The oil sands industry in Alberta, Canada is the largest employer of federal skilled workers in the country. The industry is therefore initiating a specific focus on developing a stronger Canada skilled worker labour force. The oil sands industry is working to enhance its “labour availability, including workforce mobility, skilled trades training, and apprenticeship opportunities”. Its interest is in ensuring that they have the skilled labourers they need to propel the industry’s growth and to move the Canadian economy forward. 

One solution to this problem is getting people into the Canadian workforce that are currently underrepresented. One of the main ways in which this can occur is undoubtedly going to involve immigration. Canada’s oilsands industry provides hundreds of millions of work hours annually to Canadian’s and to the country’s immigrant population.
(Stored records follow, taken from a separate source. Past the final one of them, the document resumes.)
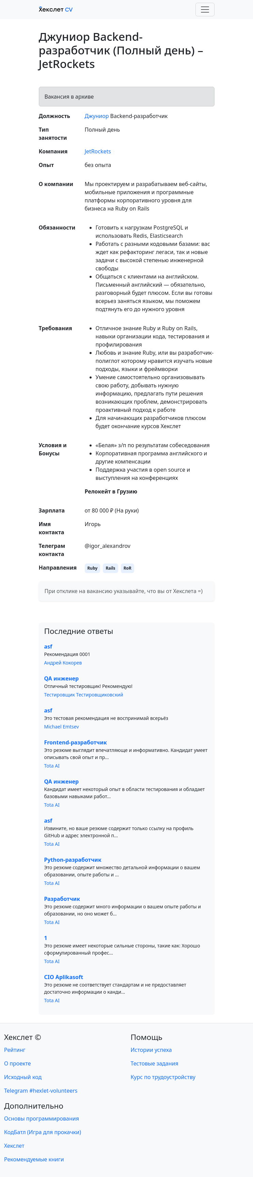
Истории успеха (151, 1050)
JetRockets (98, 151)
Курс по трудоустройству (163, 1077)
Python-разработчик (72, 859)
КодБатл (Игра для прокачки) (42, 1132)
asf (48, 646)
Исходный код (23, 1077)
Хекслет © (22, 1037)
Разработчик (62, 899)
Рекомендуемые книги (34, 1159)
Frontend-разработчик (75, 742)
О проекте (17, 1063)
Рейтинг (14, 1050)
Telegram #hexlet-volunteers (40, 1090)
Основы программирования (41, 1118)
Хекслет (14, 1145)
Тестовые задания (154, 1063)
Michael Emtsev (61, 726)
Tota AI (52, 765)
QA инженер (61, 678)
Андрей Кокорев (63, 662)
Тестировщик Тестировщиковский (83, 694)
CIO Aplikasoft (63, 977)
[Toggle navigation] (205, 9)
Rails (110, 568)
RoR (127, 568)
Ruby (93, 568)
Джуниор (97, 116)
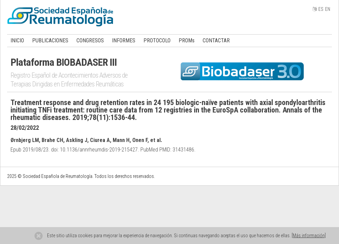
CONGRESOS (90, 40)
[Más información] (309, 235)
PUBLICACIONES (50, 40)
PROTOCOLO (157, 40)
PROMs (187, 40)
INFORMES (123, 40)
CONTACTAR (216, 40)
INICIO (17, 40)
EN (327, 9)
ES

The oilsands industry will be Canada’s skilled trade’s epicentre, delivering good paying jobs, the next generation of skilled trades people, and growth to the country’s economy. This new focus on behalf of the Canadian oilsands industry and trade union groups will promote careers in skilled trades while working with governments on initiatives to improve workforce availability, as the country’s skilled labour shortage is one of the primary challenges that will threaten the viability of the energy sector in the future. One of the ways in which this problem will be solved is to increase both permanent immigration and to make more of Canada’s temporary work permits available for prospective immigrants. 


By 2014, the Alberta government estimates that approximately 16 per cent of its construction workforce will need to be replaced and is calling for immigration Canada to promote Canadian immigration programs, including but not limited to skilled worker Canada, permanent resident Canada and temporary resident permit Canada programs.